En casa no teníamos cuarto de baño, aseo ni nada parecido. Para qué. En el patio, sobre la pila de lavar y tras apartar los cubos de latón, colocaba mi abuelo una palangana pequeñita, blanca y con tantos desconchones que daba que pensar que hubiera sido objetivo mil veces disparado por la carabina de mis tíos.
El agua caliente de lumbre, el espejo pequeño, simple y sin borde, cuadrado y tiznado en sombra por los años, amarrado a una punta clavada en la pared. La brocha era de mango de madera gordo y de abundante pelo, ideal para cumplir su labor y enjabonarnos los dos. Él para afeitarse y yo para sentirme mayor. La maquinilla no era de navaja, era de las de cuchilla metálica que se intercambiaba a rosca desde su base.
El afeitado no era diario pero siempre verpertino, llegaba de trabajar y tras asearse, toalla sobre el hombro y camiseta blanca de tirantes se ponía a ello. Yo esperaba ese momento para crecer.

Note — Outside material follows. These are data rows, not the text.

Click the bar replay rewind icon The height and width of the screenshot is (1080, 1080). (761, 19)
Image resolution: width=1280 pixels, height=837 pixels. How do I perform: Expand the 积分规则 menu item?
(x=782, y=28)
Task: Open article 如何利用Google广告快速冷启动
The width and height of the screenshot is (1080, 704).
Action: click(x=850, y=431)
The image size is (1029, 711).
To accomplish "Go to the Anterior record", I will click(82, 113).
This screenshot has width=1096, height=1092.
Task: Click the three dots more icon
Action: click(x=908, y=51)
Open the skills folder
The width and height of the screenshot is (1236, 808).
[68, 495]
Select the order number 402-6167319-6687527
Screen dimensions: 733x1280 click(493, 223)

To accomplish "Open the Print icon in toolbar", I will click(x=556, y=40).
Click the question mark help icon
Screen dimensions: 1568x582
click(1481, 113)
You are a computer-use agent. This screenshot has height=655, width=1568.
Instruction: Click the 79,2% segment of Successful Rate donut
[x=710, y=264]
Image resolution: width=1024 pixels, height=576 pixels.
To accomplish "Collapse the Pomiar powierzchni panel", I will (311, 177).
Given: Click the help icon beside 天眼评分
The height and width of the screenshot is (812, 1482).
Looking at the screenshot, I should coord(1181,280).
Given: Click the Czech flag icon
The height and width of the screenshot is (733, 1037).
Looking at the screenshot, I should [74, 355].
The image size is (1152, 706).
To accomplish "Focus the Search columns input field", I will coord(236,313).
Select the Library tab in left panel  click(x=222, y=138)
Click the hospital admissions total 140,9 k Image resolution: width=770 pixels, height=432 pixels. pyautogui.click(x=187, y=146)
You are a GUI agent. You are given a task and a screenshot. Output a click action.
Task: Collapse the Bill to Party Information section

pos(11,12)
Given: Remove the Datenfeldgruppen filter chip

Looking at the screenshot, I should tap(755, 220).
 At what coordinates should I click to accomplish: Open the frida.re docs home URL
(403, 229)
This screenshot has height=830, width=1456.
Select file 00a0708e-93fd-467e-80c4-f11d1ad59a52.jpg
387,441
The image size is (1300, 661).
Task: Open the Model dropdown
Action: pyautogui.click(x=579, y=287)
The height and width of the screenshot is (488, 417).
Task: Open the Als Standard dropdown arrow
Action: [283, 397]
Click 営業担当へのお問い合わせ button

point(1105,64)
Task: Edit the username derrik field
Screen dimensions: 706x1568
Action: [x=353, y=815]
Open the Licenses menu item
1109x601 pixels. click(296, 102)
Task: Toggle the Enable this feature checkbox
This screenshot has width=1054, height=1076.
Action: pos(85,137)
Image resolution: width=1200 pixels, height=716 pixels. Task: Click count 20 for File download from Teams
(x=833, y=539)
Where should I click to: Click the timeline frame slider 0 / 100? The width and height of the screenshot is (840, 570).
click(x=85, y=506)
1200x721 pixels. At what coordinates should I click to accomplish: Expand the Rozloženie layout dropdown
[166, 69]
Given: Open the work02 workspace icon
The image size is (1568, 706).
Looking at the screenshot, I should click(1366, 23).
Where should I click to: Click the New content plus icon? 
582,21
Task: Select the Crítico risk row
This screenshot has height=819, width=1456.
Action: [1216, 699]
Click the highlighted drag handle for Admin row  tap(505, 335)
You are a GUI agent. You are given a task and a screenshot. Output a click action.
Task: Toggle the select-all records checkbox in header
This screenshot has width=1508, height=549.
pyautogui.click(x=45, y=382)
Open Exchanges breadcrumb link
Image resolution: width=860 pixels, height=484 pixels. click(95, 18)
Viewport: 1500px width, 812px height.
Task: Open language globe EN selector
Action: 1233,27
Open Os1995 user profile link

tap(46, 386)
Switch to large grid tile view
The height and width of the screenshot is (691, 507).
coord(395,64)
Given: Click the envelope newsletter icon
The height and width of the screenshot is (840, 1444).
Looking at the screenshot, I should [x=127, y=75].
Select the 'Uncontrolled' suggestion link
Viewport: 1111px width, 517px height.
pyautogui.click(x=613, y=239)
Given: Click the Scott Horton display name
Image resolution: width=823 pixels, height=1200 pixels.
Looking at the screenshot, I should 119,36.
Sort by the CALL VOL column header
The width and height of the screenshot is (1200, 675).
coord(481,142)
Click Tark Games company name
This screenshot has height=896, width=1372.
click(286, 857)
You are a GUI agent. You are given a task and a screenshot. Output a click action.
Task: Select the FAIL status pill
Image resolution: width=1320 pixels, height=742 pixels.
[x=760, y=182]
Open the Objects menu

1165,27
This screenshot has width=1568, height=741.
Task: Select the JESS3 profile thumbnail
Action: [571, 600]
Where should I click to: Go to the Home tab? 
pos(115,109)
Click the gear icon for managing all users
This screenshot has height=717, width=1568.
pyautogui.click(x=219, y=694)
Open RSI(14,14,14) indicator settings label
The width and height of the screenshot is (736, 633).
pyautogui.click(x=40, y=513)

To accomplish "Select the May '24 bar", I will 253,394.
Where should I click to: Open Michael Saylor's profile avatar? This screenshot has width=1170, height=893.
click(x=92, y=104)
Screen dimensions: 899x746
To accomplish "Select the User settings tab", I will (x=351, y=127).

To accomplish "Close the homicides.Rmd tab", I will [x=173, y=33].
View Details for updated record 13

Barba cerrada de varios días, pelo duro y negro, afeitado ceremonial en el proceso pero ineficaz en su resultado, entre los surcos de sus mil arrugas se refugiaba el resquicio a modo de resistencia pero para eso estaba yo... era mi momento, el de de hacer de resolutivo barbero, el de acercarme mucho a él, el de almacenar para siempre su olor a jabón "Chimbo", el eterno aroma de mi abuelo.